Argentina’s $8bn tax-amnesty bonds

 

Buenos Aires / Bloomberg

Argentina plans to sell as much as $8 billion in bonds that pay little to no interest as one of the options available for tax evaders seeking to repatriate money held abroad.
Argentina will offer as much as $3 billion of three-year bonds that pay no interest and $5 billion of notes due in 2023 that pay 1 percent to tax evaders with undeclared assets overseas, according to the official gazette. That compares with an interest rate of 6.3 percent on overseas debt due in 2026. Argentines who want to come clean can also choose to pay taxes and penalties on the cash held abroad instead of buying bonds. The government may increase the size of the three-year bonds if it’s oversubscribed, but won’t reopen a new tranche of the seven-year bonds.
The securities will be sold directly to individuals through the country’s tax agency.

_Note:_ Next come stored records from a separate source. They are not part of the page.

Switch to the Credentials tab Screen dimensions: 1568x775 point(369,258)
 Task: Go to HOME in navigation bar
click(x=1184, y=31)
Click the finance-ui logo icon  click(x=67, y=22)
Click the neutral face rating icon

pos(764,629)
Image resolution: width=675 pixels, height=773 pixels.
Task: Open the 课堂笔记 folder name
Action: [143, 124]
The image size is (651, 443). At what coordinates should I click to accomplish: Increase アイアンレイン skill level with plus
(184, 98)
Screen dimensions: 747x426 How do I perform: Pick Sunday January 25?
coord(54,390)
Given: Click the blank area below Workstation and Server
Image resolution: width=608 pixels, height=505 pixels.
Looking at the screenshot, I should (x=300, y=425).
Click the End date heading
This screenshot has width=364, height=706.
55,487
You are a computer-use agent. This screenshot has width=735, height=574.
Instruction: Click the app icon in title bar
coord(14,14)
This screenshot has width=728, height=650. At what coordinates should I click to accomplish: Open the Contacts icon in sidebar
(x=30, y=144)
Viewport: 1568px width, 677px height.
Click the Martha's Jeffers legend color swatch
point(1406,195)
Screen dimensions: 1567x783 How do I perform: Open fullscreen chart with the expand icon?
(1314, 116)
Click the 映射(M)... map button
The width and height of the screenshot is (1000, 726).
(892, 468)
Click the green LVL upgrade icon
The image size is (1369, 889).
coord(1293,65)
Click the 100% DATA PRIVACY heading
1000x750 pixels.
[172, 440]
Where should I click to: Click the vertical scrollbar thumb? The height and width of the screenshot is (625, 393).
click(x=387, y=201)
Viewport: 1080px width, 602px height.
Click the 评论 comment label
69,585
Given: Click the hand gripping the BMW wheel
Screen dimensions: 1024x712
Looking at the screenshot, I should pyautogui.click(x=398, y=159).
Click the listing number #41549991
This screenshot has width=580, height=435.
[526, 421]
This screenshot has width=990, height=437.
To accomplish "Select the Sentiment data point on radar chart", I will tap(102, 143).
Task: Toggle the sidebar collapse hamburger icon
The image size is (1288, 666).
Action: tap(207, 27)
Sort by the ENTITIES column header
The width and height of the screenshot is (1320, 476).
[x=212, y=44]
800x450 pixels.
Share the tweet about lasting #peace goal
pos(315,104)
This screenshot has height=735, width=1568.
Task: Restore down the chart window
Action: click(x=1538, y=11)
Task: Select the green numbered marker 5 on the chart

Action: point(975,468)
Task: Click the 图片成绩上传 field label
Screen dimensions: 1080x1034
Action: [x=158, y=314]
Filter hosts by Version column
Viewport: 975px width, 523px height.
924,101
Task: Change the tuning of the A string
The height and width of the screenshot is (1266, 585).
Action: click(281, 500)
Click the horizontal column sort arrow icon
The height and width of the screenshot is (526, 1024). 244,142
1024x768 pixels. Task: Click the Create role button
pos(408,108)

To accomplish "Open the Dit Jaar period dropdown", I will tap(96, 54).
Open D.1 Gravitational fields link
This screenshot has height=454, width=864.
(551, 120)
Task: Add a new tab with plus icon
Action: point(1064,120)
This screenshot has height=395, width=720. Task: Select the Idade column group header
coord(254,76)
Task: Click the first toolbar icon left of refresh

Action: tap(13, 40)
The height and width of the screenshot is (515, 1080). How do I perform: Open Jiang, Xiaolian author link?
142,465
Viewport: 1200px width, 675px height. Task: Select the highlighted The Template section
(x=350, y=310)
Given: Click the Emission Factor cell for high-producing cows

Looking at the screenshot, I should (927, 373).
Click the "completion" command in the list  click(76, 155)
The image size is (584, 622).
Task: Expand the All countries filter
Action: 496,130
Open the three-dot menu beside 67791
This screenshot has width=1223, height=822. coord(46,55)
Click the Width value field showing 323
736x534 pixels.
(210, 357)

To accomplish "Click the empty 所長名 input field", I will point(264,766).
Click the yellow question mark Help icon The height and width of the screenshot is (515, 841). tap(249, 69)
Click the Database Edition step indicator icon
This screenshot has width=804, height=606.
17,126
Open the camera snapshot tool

The three-year notes can never be sold on a secondary market, while holders of the seven-year bonds won’t be able to trade them before 2020. Those rules eliminates the risk that the new debt will flood the market for Argentina’s overseas obligations, according to Rafael di Giorno, a director at Proficio Investment in Buenos Aires.
“It’s not a traditional bond issuance, but rather it’s a mechanism for receiving the tax proceeds,” he said. “In the long term, if more people join the amnesty plan, bondholders will benefit because that will broaden the tax base and the country will have more fiscal resources.”
President Mauricio Macri’s government kicked off an amnesty program this week aimed at persuading Argentines who’ve stashed as much as $500 billion abroad to declare their assets and pay taxes. Macri said in July that if $25 billion to $30 billion is declared, the government won’t need to sell more debt abroad.
The amount declared could be higher, with BNP Paribas analysts estimating $40 billion will be reported and potentially as much as $60 billion. The seven-year bond option is likely to attract the majority of interest out of the repatriation options, as rules allow tax evaders to spend one-third of the money they bring in from abroad on the bonds and keep the remainder to use as they wish, they added.
The government has already committed to spending $5 billion in proceeds from the amnesty plan to settling government debts with pensioners.